**What you are asked to do**: Please repeat exactly the lines below from the line with "Image resolution: width=835" to the line with "Given: Open the song dance all night", including both, and leave out every picture.

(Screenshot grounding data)
--------

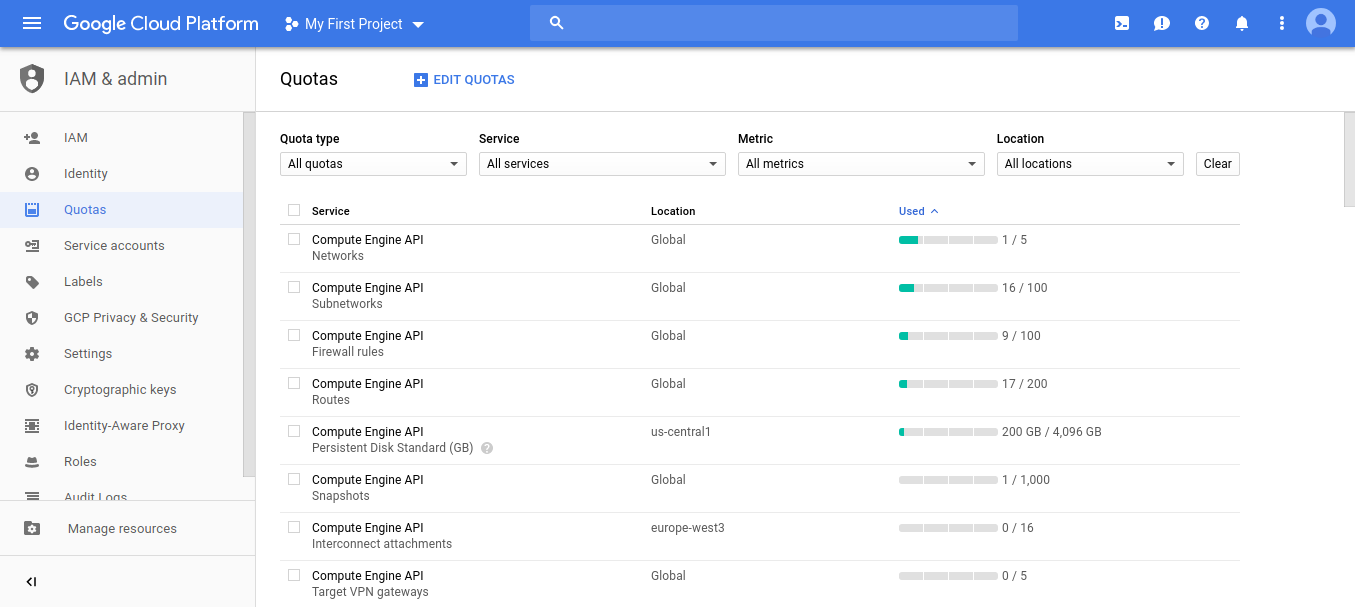Collapse the sidebar with the arrow icon

coord(32,582)
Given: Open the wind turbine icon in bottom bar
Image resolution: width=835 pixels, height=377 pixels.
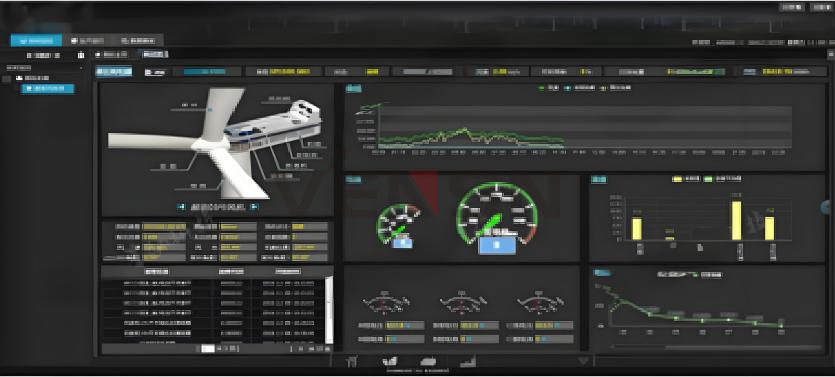Looking at the screenshot, I should pos(351,362).
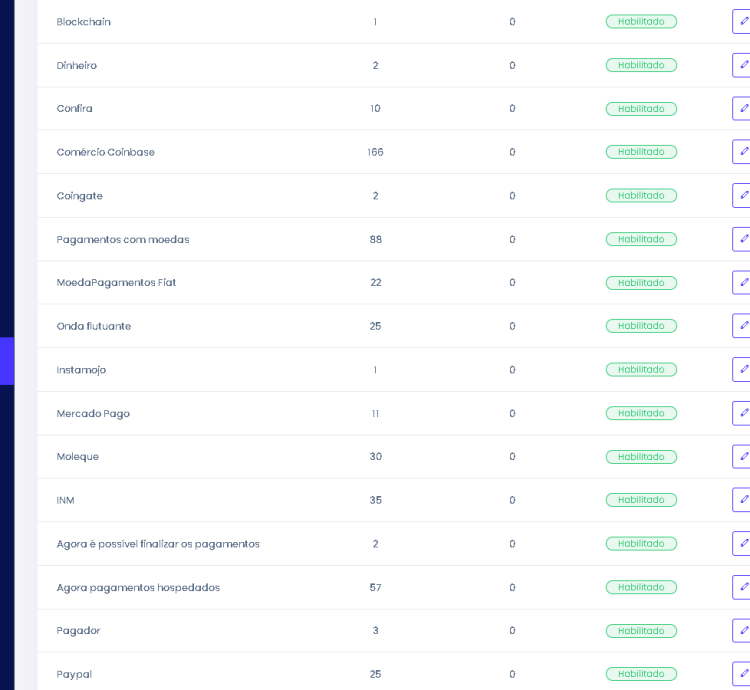This screenshot has width=750, height=690.
Task: Edit the Moleque gateway row
Action: (x=742, y=457)
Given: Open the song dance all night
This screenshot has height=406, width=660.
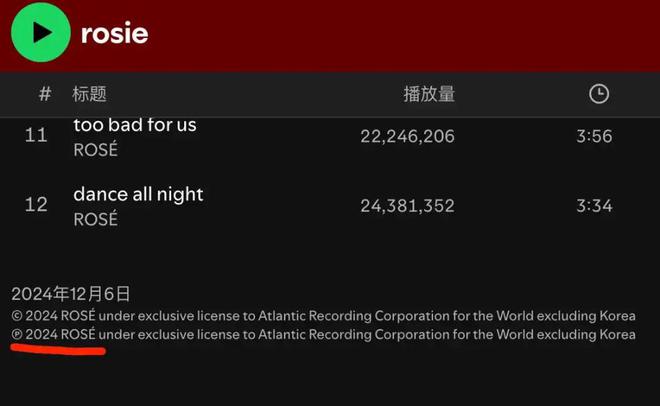Looking at the screenshot, I should point(138,194).
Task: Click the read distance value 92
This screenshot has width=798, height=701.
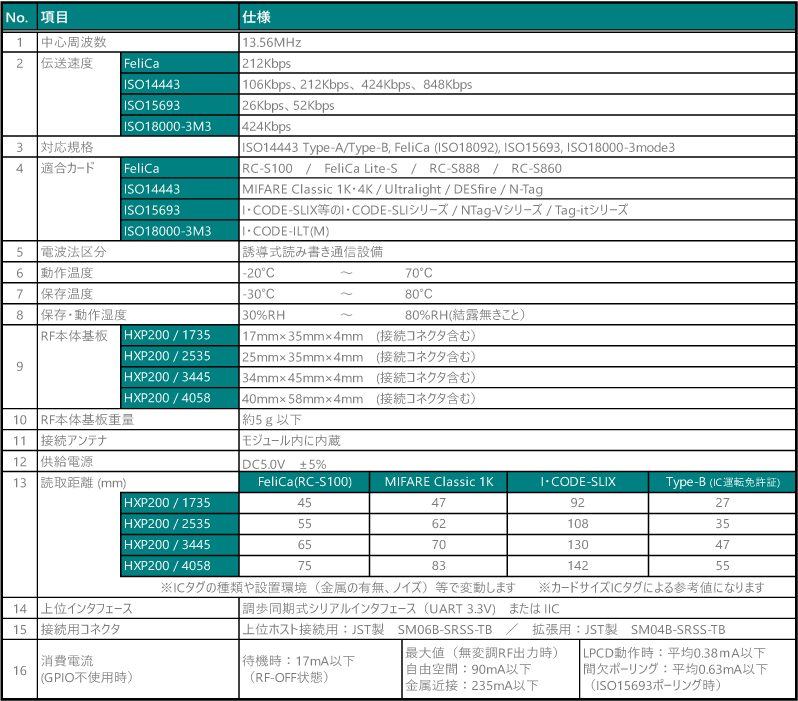Action: (578, 503)
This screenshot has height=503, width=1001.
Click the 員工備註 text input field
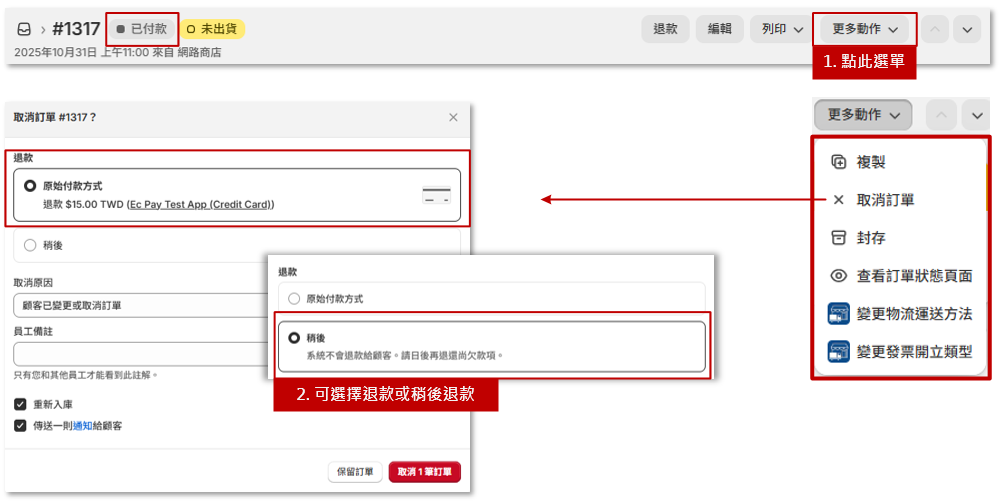tap(140, 354)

--------

**Response area**:
Image resolution: width=835 pixels, height=377 pixels.
Looking at the screenshot, I should pos(351,362).
This screenshot has width=750, height=690.
Task: Edit the Moleque gateway row
Action: (x=742, y=457)
Given: Open the song dance all night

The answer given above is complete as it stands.